For even more fun in a similar vein, try plotting the time taken by n operations on the standard disjoint set data structure. It has been shown to be asymptotically n α(n) where α(n) is the inverse of the Ackermann function (though your usual algorithms textbook will probably only show a bound of n log log n or possibly n log* n). For any kind of number that you will be likely to encounter as the input size, α(n) ≤ 5 (and indeed log* n ≤ 5), although it does approach infinity asymptotically.

What I suppose you can learn from this is that while asymptotic complexity is a very useful tool for thinking about algorithms, it is not quite the same thing as practical efficiency.

Answer 3

log(N) is (very) roughly the number of digits in N. So, for the most part, there is little difference between log(n) and log(n+1)

Answer 4

FYI, quicksort is actually O(n^2), but with an average case of O(nlogn)

FYI, there is a pretty big difference between O(n) and O(nlogn). That's why it's not boundable by O(n) for any constant.

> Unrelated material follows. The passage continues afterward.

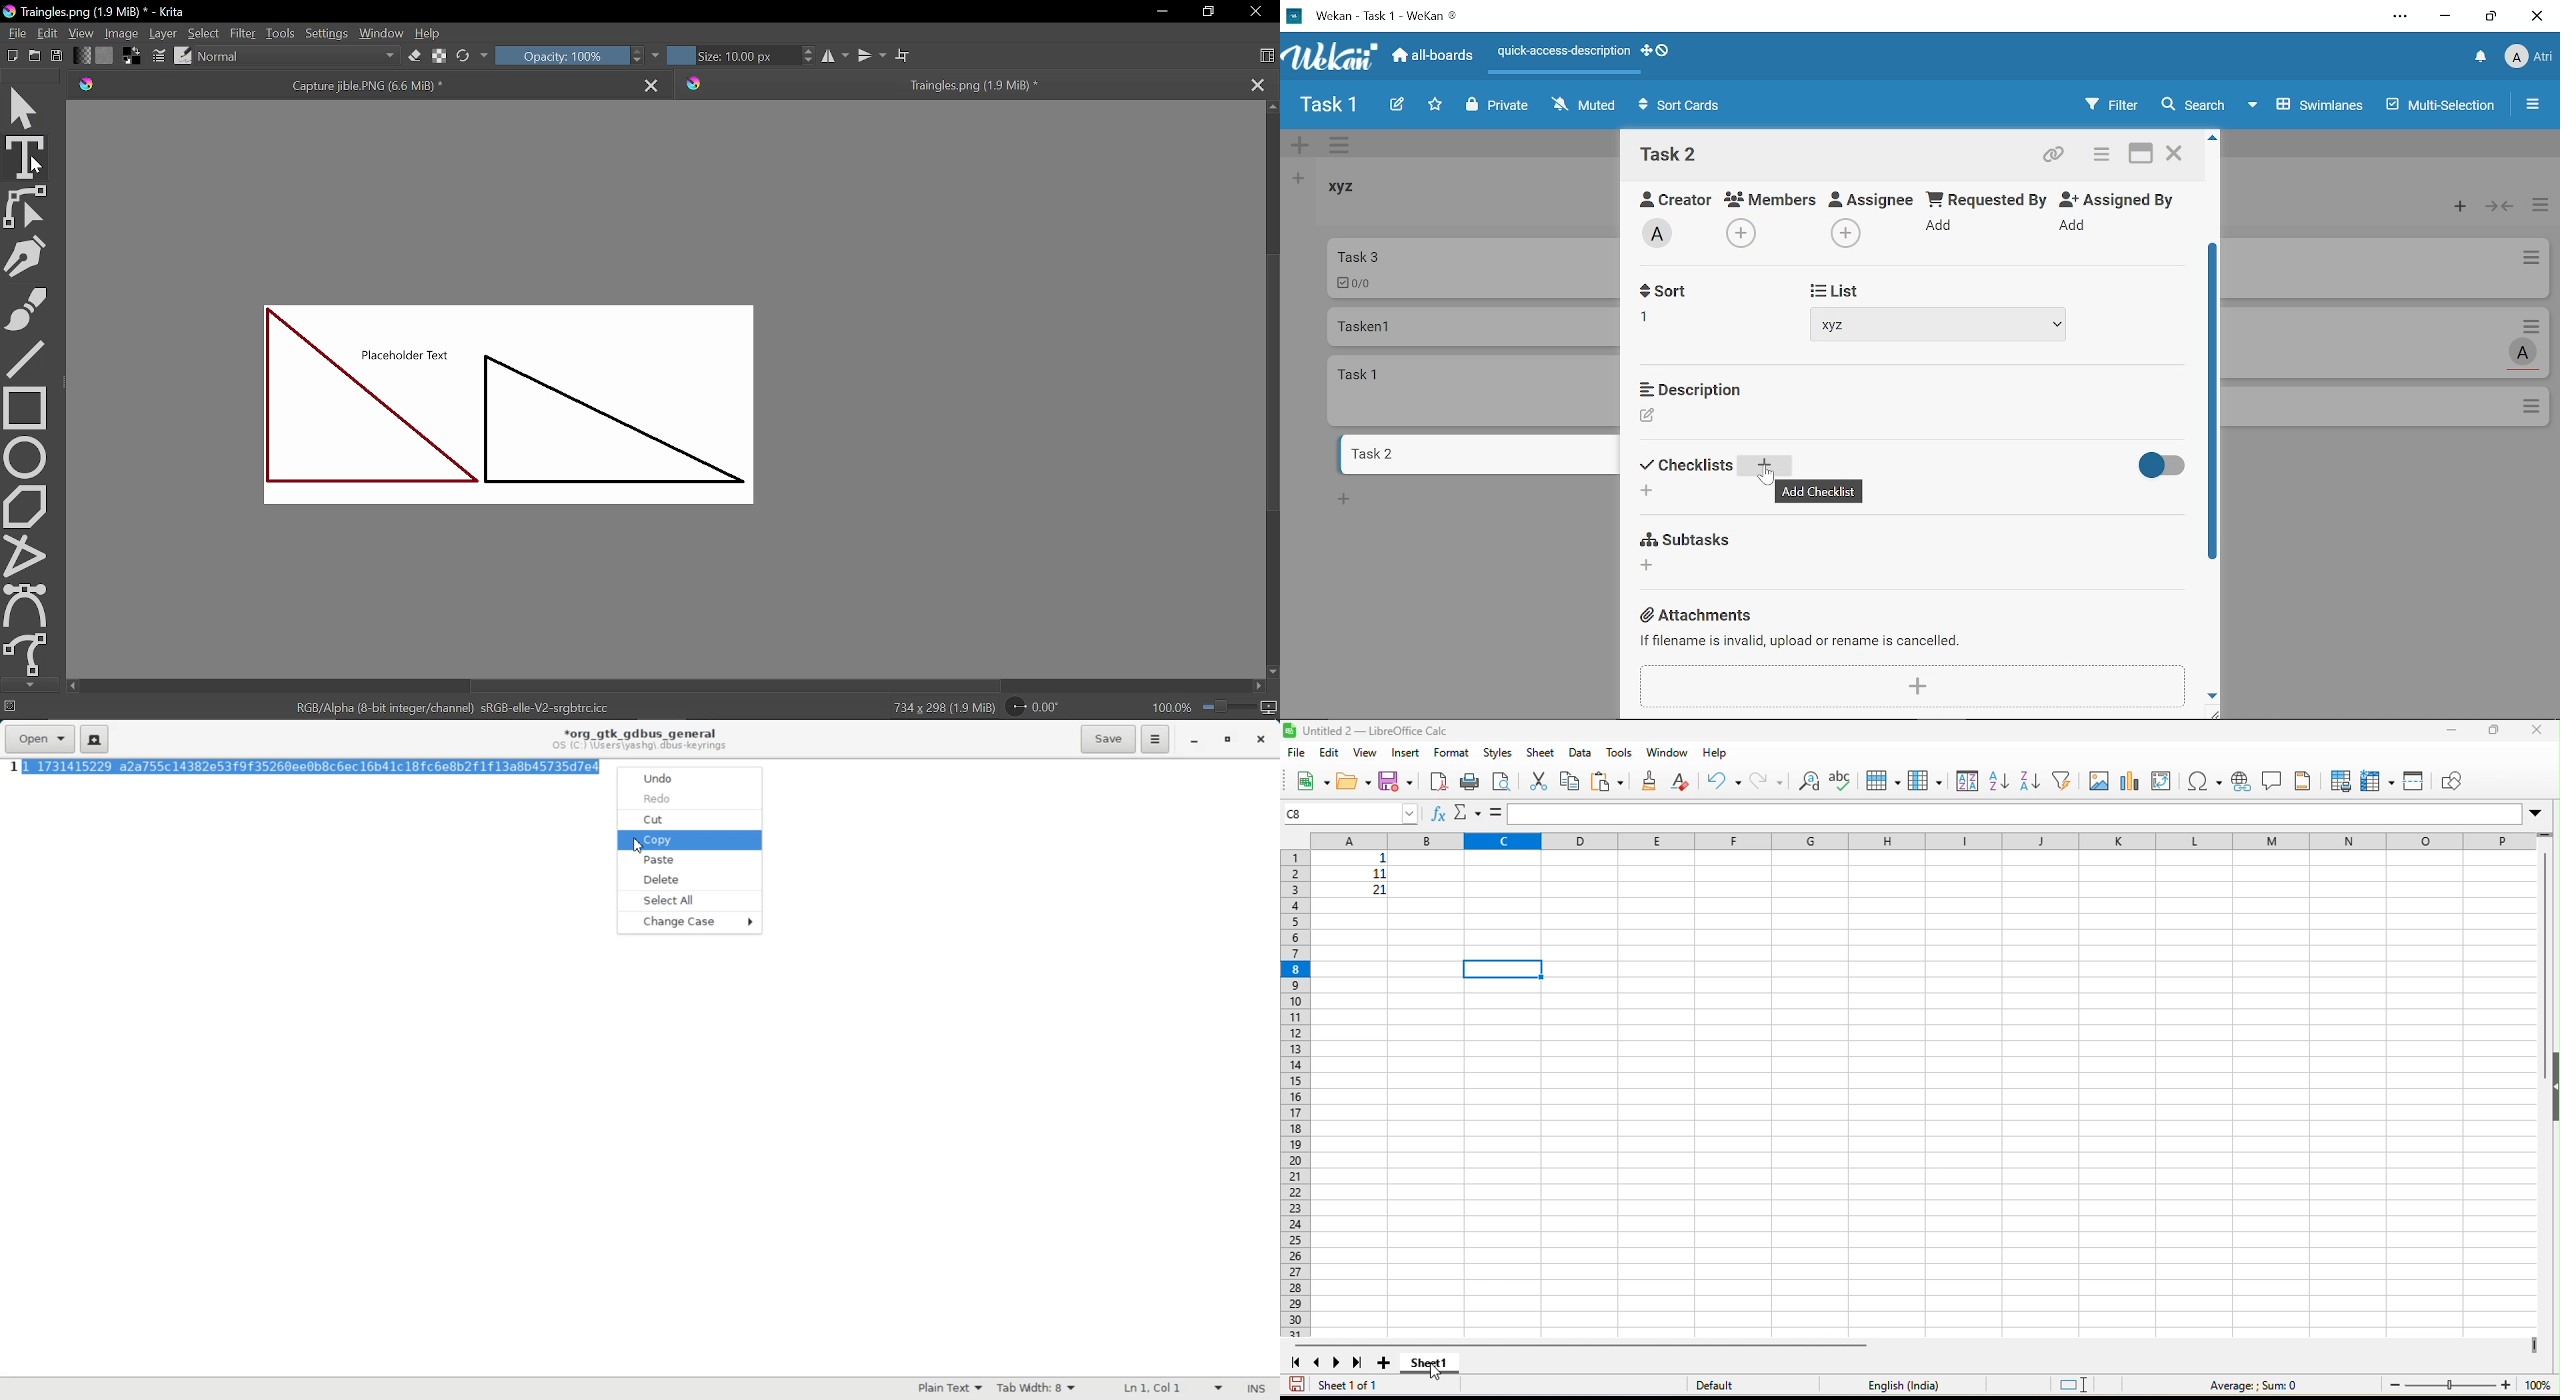  Describe the element at coordinates (2415, 783) in the screenshot. I see `split window` at that location.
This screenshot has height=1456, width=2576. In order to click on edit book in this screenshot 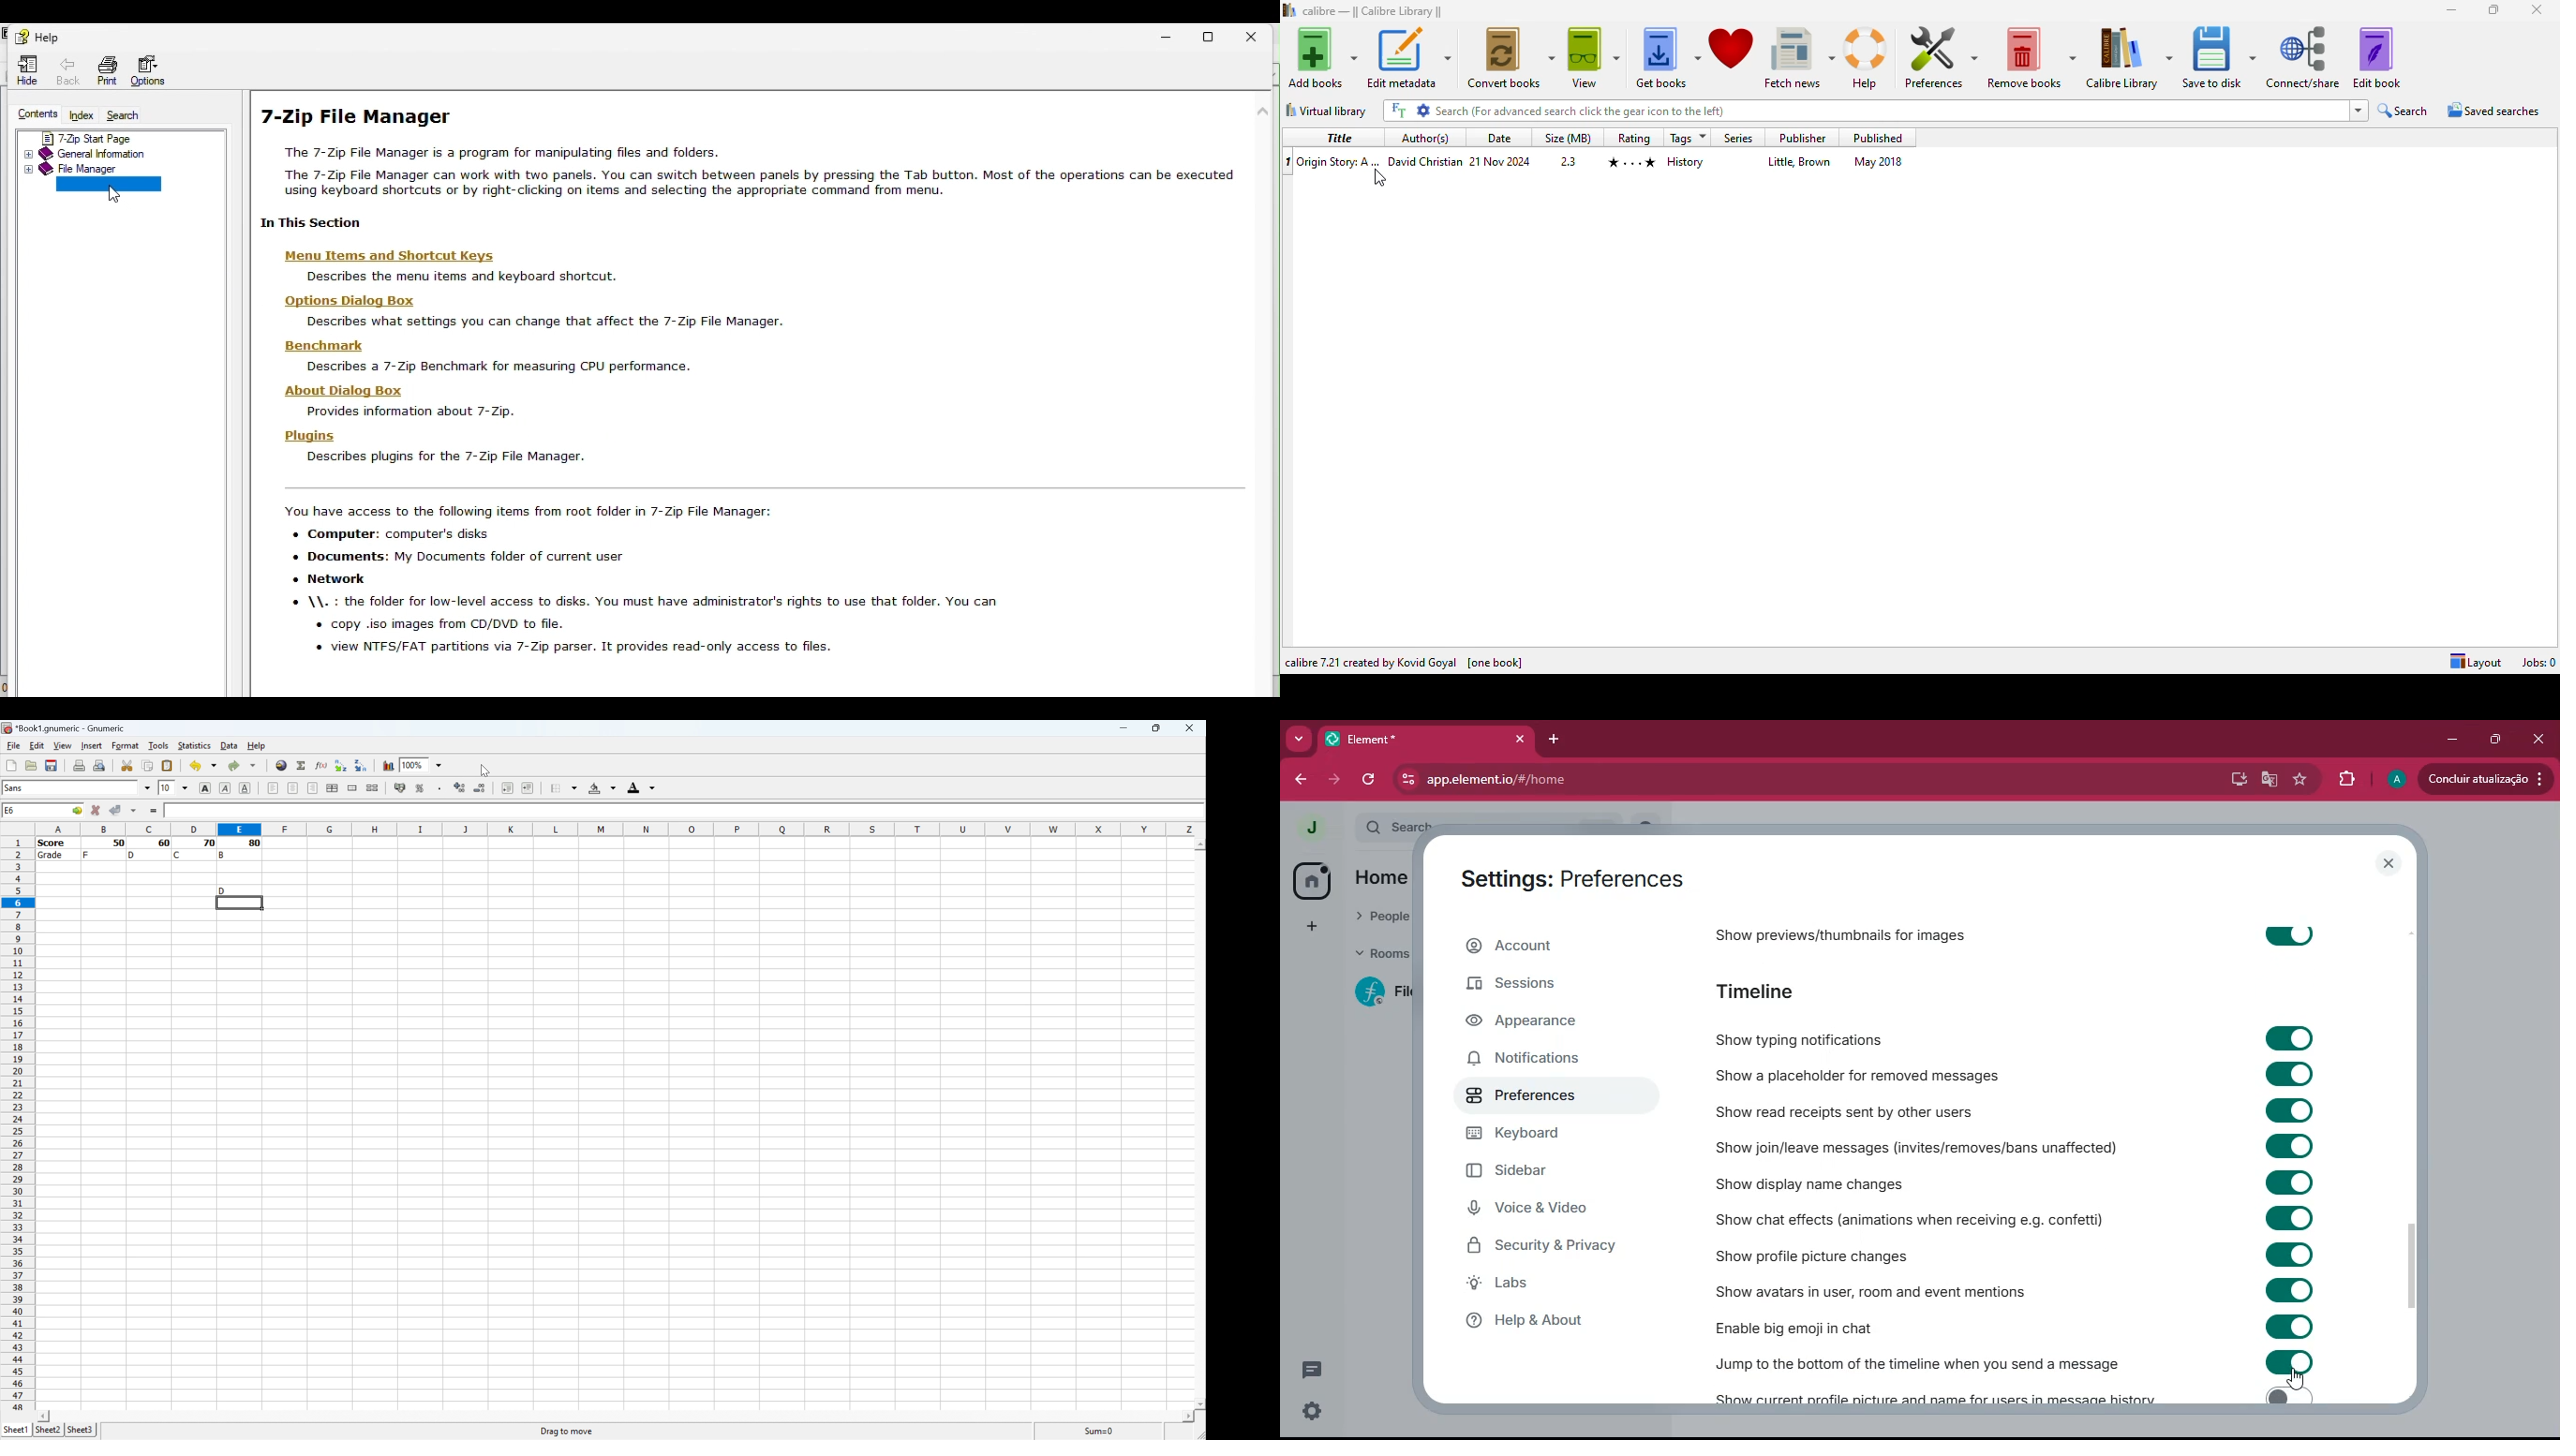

For a graphical demonstration see:

Answer 5

Try plotting an actual linear line on top of it and you'll see the small increase. Note that the Y value at 50,0000 is less than the 1/2 Y value at 100,000.

It's there, but it's small. Which is why O(nlog(n)) is so good!

Answer 6

1. Usually the O( n*log(n) ) algorithms have a 2-base logarithmic implementation.
2. For n = 1024, lg(1024) = 10, so n*lg(n) = 1024*10 = 10.240 calculations, an increase by an order of magnitude.

So, O(N*log N) is similar to linear only for a small amount of data.

Tip: don't forget that quicksort behaves very well on random data and that it's not an O(n*log(n)) algorithm.